Daniel comenzó también a reírse, más por liberar la tensión acumulada que por otra cosa.

—¿Te gusta la sorpresa? He dado un par de vueltas al pueblo con el coche para despistarte. Me hacía gracia la cara que tenías con el pañuelo en los ojos.

—¡Idiota! —volvió a decir ella aún riendo. Y acto seguido le besó.

—Vale, intuyo que te está gustando —bromeó Dani—. Vamos a subir.

Nerea se quitó los zapatos y comenzó a subir por la escalerilla de madera. Daniel la siguió enseguida. Cuando llegó arriba, con un pequeño mantel blanco sobre el que reposaban dos juegos de cubiertos, dos copas y unas velas en el centro. Una botella de vino se enfriaba en una cubitera que estaba al lado de la mesita.

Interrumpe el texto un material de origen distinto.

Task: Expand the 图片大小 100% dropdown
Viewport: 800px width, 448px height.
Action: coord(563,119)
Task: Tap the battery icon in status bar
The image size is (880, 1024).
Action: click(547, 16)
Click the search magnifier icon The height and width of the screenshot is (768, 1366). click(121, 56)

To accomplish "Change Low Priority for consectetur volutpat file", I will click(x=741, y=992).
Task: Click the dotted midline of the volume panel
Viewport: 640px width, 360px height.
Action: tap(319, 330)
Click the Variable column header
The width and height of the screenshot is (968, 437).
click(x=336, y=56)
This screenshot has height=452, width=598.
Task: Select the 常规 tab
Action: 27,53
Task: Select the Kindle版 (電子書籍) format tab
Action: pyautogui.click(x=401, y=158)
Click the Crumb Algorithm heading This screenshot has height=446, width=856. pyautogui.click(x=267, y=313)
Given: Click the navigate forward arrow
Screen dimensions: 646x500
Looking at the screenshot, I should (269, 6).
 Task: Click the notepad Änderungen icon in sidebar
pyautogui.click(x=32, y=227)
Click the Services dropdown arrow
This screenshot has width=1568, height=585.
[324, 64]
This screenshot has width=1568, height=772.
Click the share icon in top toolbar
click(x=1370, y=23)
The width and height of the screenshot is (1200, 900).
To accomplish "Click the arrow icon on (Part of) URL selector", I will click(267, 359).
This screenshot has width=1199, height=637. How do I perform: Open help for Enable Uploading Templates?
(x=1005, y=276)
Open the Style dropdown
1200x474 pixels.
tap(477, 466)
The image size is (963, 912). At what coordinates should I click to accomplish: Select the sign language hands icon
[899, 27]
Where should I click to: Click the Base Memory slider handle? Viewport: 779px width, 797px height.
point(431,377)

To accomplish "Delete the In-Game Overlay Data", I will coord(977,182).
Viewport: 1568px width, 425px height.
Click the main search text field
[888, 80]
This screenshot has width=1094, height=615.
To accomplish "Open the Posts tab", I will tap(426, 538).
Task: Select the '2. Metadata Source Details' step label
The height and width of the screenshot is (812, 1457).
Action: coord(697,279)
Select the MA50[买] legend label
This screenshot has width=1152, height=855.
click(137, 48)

Y, justo en la entrada, estaba el Señor Cito, sentado en un cojín y vestido con un chaleco negro como si fuera un camarero.

Nerea entró para dejar subir a Daniel y en cuanto este estuvo a su lado le abrazó con lágrimas en los ojos.

—Sabía que esto te gustaría más que cualquier restaurante —sonrió él—. Además, así es como empezó todo.

Nerea sonreía mientras miraba alternativamente a la mesa, a su peluche y a Daniel. Este le pidió que se acomodara en uno de los cojines y se dispuso a servir la cena. Sobre una pequeña mesa plegable que había ocultado bajo otro mantel descansaban unos deliciosos platos que Daniel había preparado con la ayuda de su madre.

Cenaron tranquilamente, compartiendo miradas que bien trasmitían todo el amor que sentían el uno por el otro.

Después, movieron los cojines hasta la ventana y se sentaron a mirar las estrellas, abrazados, felices, sin necesidad de decir nada más.